Rognac-Aix-en-Provence : le train de bauxite s’est arrêté, les projets pour réouverture aux voyageurs sont en panne

Le dernier train de bauxite a circulé sur la ligne Rognac-Aix-en-Provence le 28 janvier 2022. Ce convoi constituait la dernière circulation commerciale empruntant cette voie unique de 24,585 km qui s’amorce au nord de l’étang de Berre, en gare de Rognac sur la ligne impériale Paris-Marseille, et rejoint la ligne des Alpes Lyon-Marseille via Grenoble à 600 mètres au nord de la gare d’Aix-en-Provence. Avant d’être privée de service voyageurs en 1939, elle comportait quatre  gares intermédiaires : Velaux-Coudoux, Roquefavour (proche du célèbre viaduc sur l’Arc de la LGV Méditerranée), Saint-Pons et Les Milles. Au sud de cette dernière gare est embranchée une voie d’un kilomètre vers la zone d’activités des Milles.

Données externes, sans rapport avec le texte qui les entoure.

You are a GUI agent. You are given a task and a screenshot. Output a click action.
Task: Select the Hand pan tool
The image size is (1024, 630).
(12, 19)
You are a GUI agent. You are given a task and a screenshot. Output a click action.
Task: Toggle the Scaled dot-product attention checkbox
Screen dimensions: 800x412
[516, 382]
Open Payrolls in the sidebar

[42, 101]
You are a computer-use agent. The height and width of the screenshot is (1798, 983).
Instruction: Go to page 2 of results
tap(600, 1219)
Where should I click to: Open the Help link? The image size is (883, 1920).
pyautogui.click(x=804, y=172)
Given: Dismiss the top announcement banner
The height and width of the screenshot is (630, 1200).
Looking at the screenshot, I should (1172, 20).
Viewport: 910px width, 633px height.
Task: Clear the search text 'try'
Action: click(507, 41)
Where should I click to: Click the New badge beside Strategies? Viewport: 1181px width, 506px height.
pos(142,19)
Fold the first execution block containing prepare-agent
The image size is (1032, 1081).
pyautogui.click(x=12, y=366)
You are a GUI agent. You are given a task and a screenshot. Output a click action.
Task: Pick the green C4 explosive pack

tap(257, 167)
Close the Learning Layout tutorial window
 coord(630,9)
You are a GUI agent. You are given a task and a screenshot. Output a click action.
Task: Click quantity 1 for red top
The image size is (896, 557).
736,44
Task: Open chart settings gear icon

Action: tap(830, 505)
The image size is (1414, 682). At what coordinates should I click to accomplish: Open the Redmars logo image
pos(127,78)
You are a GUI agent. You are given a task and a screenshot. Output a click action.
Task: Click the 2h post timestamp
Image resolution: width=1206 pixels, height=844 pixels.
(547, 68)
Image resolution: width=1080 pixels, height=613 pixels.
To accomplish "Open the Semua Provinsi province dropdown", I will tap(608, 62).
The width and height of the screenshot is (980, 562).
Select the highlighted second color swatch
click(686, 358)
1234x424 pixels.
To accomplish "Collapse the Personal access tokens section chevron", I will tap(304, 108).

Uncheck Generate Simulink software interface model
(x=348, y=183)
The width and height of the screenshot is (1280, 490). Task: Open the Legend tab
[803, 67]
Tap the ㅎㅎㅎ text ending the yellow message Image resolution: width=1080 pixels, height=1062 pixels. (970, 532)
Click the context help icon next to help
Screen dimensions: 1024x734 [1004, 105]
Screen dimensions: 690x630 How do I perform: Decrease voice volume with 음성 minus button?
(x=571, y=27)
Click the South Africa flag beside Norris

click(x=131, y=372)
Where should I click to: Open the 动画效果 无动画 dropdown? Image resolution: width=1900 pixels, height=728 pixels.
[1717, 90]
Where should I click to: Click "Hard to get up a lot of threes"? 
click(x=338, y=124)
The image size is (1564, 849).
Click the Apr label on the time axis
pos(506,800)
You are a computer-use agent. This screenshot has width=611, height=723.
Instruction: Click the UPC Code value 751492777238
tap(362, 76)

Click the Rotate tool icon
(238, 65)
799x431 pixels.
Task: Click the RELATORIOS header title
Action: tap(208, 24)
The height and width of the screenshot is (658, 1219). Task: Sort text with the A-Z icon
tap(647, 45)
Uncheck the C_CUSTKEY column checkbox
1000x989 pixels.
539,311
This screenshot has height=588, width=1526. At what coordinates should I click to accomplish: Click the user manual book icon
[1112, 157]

 L’avenir de cette ligne, privée de son unique trafic, se pose désormais principalement en termes d’usage voyageurs dans une conurbation Aix-Marseille caractérisée par son extrême multipolarité. Mais, malgré d’anciens projets, on ne voit guère se dessiner de rétablissement d’un service qui permettrait à la fois de desservir les communes résidentielles intermédiaires et d’établir une liaison ferrée entre Aix-en-Provence d’une part, le pôle d’activité de l’aéroport de Marseille-Provence, Vitrolles et l’est de l’étang de Berre (Marignane, La Mède, Martigues par la côte de l’étang). Les associations d’usagers dénoncent vivement cette situation.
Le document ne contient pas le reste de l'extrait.